An autonomous living database for perovskite photovoltaics
This addresses the knowledge gap for researchers in photovoltaics by enabling real-time data-driven discovery, though it is incremental as it applies existing methods to a new domain.
The authors tackled the bottleneck of manual curation in perovskite photovoltaics by creating an autonomous living database (PERLA) that extracts device data from literature with over 90% precision, revealing a shift toward inverted architectures and formamidinium-rich compositions that reduce voltage loss.

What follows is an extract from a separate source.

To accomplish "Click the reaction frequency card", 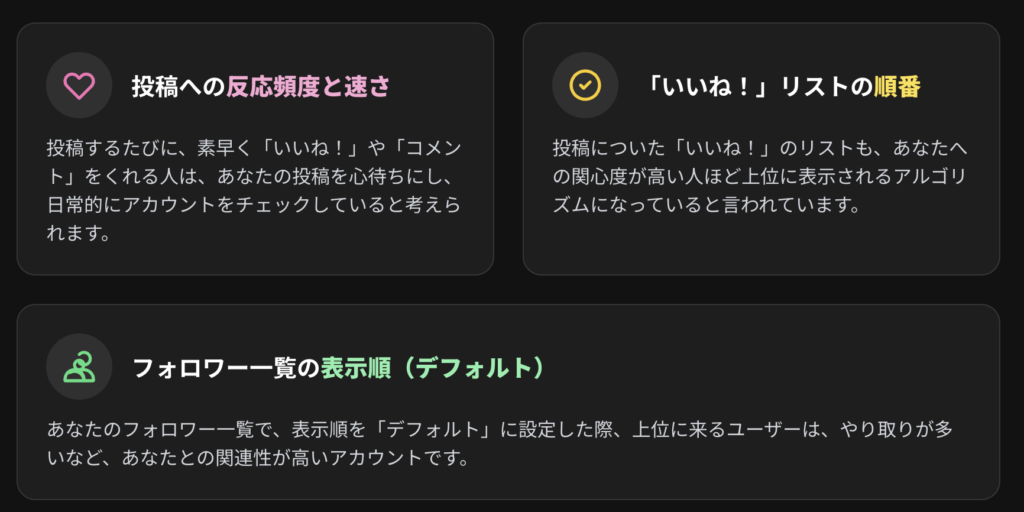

Scientific discovery is severely bottlenecked by the inability of manual curation to keep pace with exponential publication rates. This creates a widening knowledge gap. This is especially stark in photovoltaics, where the leading database for perovskite solar cells has been stagnant since 2021 despite massive ongoing research output. Here, we resolve this challenge by establishing an autonomous, self-updating living database (PERLA). Our pipeline integrates large language models with physics-aware validation to extract complex device data from the continuous literature stream, achieving human-level precision (>90%) and eliminating annotator variance. By employing this system on the previously inaccessible post-2021 literature, we uncover critical evolutionary trends hidden by data lag: the field has decisively shifted toward inverted architectures employing self-assembled monolayers and formamidinium-rich compositions, driving a clear trajectory of sustained voltage loss reduction. PERLA transforms static publications into dynamic knowledge resources that enable data-driven discovery to operate at the speed of publication.